Now, POVA has served 20 artists total, 9 of which have transitioned into housing since joining the programming. The organization has secured a rental property and transformed it into a Studio and Gallery in Wedgewood-Houston, allowing them to participate in the neighborhood’s monthly art crawl and provide ongoing exhibition opportunities to their artists.
Long-term, Brandt and her team hope to expand their services and increase the number of artists they serve. In addition to purchasing their own studio and gallery in the next five years, POVA hopes to provide transitional housing to their artists in the next 10 years. “By understanding the ways in which environment drives behavior, we know that our artists have the greatest possibility of succeeding when we can provide them an environment which includes a space to live, breathe, sleep and be,” Brandt said. They also hope to increase their revenue streams, and artists’ income, by expanding to retail, corporate art and teaching artist grants.

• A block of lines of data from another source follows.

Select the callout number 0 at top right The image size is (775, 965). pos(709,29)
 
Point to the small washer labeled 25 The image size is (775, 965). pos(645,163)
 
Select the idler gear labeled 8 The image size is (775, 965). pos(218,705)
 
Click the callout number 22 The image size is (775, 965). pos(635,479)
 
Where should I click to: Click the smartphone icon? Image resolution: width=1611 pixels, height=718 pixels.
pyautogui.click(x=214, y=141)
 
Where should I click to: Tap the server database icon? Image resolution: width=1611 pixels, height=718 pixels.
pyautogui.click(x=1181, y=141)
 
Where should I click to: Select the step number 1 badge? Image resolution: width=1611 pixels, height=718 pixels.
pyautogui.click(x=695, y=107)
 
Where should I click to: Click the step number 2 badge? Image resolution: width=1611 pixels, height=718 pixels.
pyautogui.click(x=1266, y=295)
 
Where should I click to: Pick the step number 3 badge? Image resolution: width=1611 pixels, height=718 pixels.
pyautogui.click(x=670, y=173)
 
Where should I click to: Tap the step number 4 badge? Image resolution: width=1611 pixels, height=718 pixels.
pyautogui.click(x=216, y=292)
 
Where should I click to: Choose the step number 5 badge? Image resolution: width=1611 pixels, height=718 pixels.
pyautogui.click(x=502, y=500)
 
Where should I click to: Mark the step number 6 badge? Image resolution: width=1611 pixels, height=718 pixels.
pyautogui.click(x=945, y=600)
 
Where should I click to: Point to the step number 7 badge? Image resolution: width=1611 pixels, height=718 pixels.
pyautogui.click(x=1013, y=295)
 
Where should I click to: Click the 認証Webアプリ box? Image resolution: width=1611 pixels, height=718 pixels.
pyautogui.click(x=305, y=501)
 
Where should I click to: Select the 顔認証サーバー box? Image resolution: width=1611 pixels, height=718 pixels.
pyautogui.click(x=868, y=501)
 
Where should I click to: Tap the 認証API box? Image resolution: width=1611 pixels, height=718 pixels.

Looking back on her time at Belmont, Brandt said she can clearly identify an environment that encouraged the kindling of her dreams, while providing her with the space necessary to grapple with the challenges facing Nashville and beyond. “I devoured and analyzed books by theologians, sociologists and philosophers,” Brand said. “All struggling with the problems of the world and theorizing potential solutions. My religion professors encouraged me to think critically about my religious background and other classes began to reshape how I saw the world and my place in it.”
“My only regret,” Brandt said, “is not taking more business classes that would have provided me with foundation I needed to launch my own nonprofit! But I am extremely grateful that I was provided an environment that allowed me to nurture and grow my dream.”